Collection entries:

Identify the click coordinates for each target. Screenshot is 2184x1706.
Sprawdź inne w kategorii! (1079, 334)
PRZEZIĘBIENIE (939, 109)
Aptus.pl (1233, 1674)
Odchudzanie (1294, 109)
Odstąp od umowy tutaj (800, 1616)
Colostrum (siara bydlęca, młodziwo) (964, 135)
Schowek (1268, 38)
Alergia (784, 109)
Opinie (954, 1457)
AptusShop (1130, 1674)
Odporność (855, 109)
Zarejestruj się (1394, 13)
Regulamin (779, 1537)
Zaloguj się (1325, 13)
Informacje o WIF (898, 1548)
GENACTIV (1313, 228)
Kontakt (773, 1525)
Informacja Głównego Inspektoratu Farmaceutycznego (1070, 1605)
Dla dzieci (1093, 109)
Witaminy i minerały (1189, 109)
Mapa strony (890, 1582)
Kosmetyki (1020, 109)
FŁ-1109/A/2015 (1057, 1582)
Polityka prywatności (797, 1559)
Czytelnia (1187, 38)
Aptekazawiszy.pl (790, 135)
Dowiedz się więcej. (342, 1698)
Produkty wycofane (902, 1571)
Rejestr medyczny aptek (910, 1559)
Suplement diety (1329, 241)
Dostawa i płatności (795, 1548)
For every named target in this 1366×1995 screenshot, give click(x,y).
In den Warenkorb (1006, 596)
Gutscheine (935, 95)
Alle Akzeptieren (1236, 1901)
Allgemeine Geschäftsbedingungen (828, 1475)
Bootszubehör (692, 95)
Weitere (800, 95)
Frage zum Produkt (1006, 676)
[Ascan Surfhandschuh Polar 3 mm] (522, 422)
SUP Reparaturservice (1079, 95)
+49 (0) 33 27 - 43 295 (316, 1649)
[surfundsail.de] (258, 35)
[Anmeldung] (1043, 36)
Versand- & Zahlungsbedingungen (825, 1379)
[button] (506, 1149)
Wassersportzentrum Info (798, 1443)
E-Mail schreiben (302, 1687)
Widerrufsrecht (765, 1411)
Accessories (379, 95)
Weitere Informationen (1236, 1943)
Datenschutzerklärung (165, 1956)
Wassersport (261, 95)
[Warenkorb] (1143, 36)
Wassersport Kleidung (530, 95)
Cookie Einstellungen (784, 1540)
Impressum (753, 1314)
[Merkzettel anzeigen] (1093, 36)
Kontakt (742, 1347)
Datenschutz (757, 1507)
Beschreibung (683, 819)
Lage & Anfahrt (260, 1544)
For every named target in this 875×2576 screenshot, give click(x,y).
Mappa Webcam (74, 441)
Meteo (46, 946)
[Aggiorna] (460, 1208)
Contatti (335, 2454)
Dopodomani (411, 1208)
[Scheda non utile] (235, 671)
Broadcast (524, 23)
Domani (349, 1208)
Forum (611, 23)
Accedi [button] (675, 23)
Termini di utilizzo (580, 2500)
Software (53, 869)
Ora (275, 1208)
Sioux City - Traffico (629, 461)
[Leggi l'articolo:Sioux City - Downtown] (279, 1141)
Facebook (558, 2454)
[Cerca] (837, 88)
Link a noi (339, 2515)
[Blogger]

= HOW TO COMPLETE THIS TASK =
The lines from the one containing "Versand- & Zahlungsbedingungen (825, 1379)" through the final line of the entries above are to be printed exactly, with nothing added.

= RESULT OF THE EXERCISE =
Versand- & Zahlungsbedingungen (825, 1379)
[button] (506, 1149)
Wassersportzentrum Info (798, 1443)
E-Mail schreiben (302, 1687)
Widerrufsrecht (765, 1411)
Accessories (379, 95)
Weitere Informationen (1236, 1943)
Datenschutzerklärung (165, 1956)
Wassersport (261, 95)
[Warenkorb] (1143, 36)
Wassersport Kleidung (530, 95)
Cookie Einstellungen (784, 1540)
Impressum (753, 1314)
[Merkzettel anzeigen] (1093, 36)
Kontakt (742, 1347)
Datenschutz (757, 1507)
Beschreibung (683, 819)
Lage & Anfahrt (260, 1544)
For every named target in this 875×2576 screenshot, give click(x,y).
Mappa Webcam (74, 441)
Meteo (46, 946)
[Aggiorna] (460, 1208)
Contatti (335, 2454)
Dopodomani (411, 1208)
[Scheda non utile] (235, 671)
Broadcast (524, 23)
Domani (349, 1208)
Forum (611, 23)
Accedi [button] (675, 23)
Termini di utilizzo (580, 2500)
Software (53, 869)
Ora (275, 1208)
Sioux City - Traffico (629, 461)
[Leggi l'articolo:Sioux City - Downtown] (279, 1141)
Facebook (558, 2454)
[Cerca] (837, 88)
Link a noi (339, 2515)
[Blogger]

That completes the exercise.